Reputation: 175
I'm attempting to write a function that uses the prob package to compute conditional probabilities. When using the function I continue to encounter the same error, which states an object within the function cannot be found.
Below is a reproducible example in which I compute a conditional probability without the function and then attempt to use the function to produce the same result.
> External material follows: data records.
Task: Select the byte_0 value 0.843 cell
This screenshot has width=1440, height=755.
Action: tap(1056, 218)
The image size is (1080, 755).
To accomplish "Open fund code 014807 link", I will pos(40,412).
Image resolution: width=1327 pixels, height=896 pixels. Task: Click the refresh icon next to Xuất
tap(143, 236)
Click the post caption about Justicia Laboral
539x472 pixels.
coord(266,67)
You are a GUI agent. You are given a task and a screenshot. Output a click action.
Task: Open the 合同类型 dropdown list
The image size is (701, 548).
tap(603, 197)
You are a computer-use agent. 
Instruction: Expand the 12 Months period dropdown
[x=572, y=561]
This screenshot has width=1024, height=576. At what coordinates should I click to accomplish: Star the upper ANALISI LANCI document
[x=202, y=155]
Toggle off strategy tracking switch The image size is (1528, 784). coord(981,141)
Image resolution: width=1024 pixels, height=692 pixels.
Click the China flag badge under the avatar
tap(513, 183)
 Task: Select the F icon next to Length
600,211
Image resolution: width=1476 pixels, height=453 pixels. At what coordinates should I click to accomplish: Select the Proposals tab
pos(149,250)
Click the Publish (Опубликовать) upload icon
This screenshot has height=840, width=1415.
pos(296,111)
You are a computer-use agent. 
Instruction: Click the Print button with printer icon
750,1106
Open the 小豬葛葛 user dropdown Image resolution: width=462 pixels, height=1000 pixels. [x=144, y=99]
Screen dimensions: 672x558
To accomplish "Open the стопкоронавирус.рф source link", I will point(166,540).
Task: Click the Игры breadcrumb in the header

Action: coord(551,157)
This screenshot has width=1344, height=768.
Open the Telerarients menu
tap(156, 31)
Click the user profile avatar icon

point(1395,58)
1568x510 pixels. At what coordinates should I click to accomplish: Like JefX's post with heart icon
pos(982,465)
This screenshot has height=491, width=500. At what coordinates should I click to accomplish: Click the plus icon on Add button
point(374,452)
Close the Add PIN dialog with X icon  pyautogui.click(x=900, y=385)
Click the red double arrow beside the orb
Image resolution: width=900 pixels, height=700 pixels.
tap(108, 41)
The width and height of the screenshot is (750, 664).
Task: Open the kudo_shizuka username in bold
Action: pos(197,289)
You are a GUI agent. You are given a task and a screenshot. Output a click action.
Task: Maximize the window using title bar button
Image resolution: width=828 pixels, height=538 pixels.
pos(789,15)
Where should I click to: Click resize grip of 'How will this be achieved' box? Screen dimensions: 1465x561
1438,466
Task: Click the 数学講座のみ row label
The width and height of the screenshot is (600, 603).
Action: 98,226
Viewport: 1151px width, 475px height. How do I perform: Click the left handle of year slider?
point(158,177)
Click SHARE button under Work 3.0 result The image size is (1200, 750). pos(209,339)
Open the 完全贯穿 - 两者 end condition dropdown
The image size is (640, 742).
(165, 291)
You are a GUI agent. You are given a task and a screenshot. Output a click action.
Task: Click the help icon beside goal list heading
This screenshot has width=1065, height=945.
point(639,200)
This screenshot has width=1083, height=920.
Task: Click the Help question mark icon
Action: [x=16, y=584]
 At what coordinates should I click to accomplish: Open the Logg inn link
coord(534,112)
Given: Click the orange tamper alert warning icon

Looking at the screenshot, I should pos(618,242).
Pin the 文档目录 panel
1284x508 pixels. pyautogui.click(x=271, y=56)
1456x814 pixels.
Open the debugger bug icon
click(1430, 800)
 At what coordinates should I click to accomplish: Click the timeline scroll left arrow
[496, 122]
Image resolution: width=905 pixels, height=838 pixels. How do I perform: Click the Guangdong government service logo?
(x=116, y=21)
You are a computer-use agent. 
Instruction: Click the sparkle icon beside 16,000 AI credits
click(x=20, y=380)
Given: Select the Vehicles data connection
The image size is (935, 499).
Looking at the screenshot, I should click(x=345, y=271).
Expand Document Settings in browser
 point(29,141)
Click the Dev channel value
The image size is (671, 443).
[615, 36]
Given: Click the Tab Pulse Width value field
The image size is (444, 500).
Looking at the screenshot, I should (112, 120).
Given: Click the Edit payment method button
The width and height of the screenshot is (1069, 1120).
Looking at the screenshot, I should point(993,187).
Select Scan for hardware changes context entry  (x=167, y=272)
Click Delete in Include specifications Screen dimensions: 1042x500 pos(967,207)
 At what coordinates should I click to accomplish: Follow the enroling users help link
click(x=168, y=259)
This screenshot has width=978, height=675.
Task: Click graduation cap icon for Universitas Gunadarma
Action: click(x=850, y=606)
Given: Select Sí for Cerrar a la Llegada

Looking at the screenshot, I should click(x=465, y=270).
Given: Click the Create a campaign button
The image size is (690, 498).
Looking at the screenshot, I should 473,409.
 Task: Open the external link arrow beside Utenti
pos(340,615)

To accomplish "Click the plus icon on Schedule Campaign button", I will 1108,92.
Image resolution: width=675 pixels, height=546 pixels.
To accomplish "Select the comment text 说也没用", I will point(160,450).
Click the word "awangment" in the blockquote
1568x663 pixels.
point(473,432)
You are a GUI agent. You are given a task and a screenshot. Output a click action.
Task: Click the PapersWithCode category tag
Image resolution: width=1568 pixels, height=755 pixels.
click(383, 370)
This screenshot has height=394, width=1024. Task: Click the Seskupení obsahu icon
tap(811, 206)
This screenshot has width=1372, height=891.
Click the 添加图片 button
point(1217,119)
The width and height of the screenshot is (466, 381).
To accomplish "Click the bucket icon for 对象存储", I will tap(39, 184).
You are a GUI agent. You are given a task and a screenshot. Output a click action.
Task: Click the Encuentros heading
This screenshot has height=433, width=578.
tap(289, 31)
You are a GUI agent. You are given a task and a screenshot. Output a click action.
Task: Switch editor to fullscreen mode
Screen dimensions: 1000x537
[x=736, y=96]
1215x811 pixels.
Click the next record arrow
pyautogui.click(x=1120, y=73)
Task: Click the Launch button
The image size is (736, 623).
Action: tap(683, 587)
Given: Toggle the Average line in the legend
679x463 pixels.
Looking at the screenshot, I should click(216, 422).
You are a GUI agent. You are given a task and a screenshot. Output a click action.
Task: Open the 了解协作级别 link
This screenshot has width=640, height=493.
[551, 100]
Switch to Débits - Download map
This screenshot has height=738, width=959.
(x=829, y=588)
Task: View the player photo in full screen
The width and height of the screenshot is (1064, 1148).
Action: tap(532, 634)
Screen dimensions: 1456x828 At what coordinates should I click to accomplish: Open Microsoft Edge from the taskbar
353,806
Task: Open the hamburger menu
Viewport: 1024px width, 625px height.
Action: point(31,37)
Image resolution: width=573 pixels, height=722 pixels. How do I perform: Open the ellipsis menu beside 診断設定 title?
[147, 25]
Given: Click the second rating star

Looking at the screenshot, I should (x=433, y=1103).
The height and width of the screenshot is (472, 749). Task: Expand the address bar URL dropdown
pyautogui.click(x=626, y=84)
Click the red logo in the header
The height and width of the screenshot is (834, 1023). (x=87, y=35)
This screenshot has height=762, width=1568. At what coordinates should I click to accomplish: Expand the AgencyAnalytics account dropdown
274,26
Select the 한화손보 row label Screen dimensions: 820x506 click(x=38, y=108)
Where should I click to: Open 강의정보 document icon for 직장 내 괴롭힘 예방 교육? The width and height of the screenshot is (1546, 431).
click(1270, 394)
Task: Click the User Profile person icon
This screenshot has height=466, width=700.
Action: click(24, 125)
I'm not sure if the error is due to limitations with the prob package or an error on my part.
# Load prob package
library(prob)
# Set seed for reproducibility
set.seed(30)
# Sample data frame
sampledata <- data.frame(
X <- sample(1:10),
Y <- sample(c(-1, 0, 1), 10, replace=TRUE))
# Set probability space
S <- probspace(sampledata)
# Subset Y between -1 and 0
A <- subset(S, Y>=-1 & Y<=0)
# Subset X greater than 6
B <- subset(S, X>6)
# Compute conditional probability
P <- prob(A, given=B)
The above code produces the following probability:
> P
[1] 0.25
Attempting to write a function to calculate the same probability:
# Create function with data frame, variables, and conditional inputs
prob.function <- function(df, variable1, variable2, state1, state2, cond1){
s <- probspace(df)
a <- subset(s, variable1>=state1 & variable1<=state2)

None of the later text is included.